Amy Clarke awarded Professional Development Leave for scholarly study of paradigm shifts in 20th-century fantasy
Continuing Lecturer Amy Clarke has been awarded funding to complete her book project on contemporary fantasy. Clarke explains, “Fantasy has long been considered highly conservative. The best known fantasy series written in the mid 20th-century end with the characters returned to the world they know or safe in a restful place, a sometimes thinly disguised form of heaven. More recent fantasy series challenge and sometimes completely dismantle the Judeo-Christian narrative of blessed immortality. J. K. Rowling, in her incredibly popular Harry Potter series, argues for the necessity and finality of death. More radically, both Ursula Le Guin, in The Earthsea Cycle, and Phillip Pullman, in His Dark Materials, depict the afterlife as a dangerous myth, a false construction of male rulers. Both Le Guin’s and Pullman’s series conclude with the overthrow of corrupt ruling regimes, and, I will argue, dismantle the reader’s expectation of life after death.”
Clarke hopes to address the role fantasy literature has in shaping worldviews, in particular, views of the afterlife, and to consider whether the differences between the culminations of the older series and those of the more recent trilogies signal a paradigm shift.

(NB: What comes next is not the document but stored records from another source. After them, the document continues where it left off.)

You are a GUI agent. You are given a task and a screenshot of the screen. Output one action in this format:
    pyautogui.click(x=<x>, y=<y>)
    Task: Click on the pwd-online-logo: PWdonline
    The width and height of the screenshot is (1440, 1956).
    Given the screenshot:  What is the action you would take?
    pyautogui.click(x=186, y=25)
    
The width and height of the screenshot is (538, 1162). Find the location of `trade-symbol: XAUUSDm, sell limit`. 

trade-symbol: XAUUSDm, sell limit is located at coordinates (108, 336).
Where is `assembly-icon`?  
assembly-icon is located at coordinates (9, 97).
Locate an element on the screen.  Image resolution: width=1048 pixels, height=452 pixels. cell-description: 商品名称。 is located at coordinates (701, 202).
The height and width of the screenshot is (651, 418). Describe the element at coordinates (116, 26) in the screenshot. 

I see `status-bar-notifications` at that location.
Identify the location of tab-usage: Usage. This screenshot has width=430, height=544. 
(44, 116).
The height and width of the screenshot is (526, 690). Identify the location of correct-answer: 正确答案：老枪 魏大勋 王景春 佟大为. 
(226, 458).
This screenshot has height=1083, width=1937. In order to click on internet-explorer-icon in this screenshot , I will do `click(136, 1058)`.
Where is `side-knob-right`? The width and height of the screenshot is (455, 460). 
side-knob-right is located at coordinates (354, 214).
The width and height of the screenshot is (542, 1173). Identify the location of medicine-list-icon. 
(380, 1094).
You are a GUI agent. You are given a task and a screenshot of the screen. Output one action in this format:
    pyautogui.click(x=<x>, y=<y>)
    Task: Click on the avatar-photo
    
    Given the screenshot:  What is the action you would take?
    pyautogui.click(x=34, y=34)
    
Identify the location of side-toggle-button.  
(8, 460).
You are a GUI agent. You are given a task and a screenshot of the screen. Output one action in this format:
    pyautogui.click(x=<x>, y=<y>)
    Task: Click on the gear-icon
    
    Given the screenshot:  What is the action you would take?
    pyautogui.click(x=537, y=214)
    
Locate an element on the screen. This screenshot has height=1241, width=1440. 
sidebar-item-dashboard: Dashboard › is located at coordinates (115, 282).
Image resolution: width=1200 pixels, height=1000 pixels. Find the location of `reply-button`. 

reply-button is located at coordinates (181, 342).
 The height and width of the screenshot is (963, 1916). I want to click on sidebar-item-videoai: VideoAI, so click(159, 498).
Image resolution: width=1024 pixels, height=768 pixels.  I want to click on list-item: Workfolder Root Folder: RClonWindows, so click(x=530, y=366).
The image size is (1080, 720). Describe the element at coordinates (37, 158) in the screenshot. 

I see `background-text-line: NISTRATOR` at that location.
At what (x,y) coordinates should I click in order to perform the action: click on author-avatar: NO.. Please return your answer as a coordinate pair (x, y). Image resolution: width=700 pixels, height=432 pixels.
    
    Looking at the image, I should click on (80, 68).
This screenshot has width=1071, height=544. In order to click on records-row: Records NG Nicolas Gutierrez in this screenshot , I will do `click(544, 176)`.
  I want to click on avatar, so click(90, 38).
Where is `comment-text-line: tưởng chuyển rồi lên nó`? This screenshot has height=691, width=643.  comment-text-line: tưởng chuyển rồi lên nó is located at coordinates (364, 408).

Clarke also examines fan cultures built on the foundation of these series, questioning in particular how they have blurred boundaries between author, text, and reader. On a global scale, fans extend their experience of the stories through fiction, multimedia websites, real-world reenactments, and even pilgrimages to locations from the books. Their astonishing degree of engagement with these texts suggests that fans consider the narratives as central to their worldview. Clarke will consider whether these fantasy series influence their beliefs or reinforce them.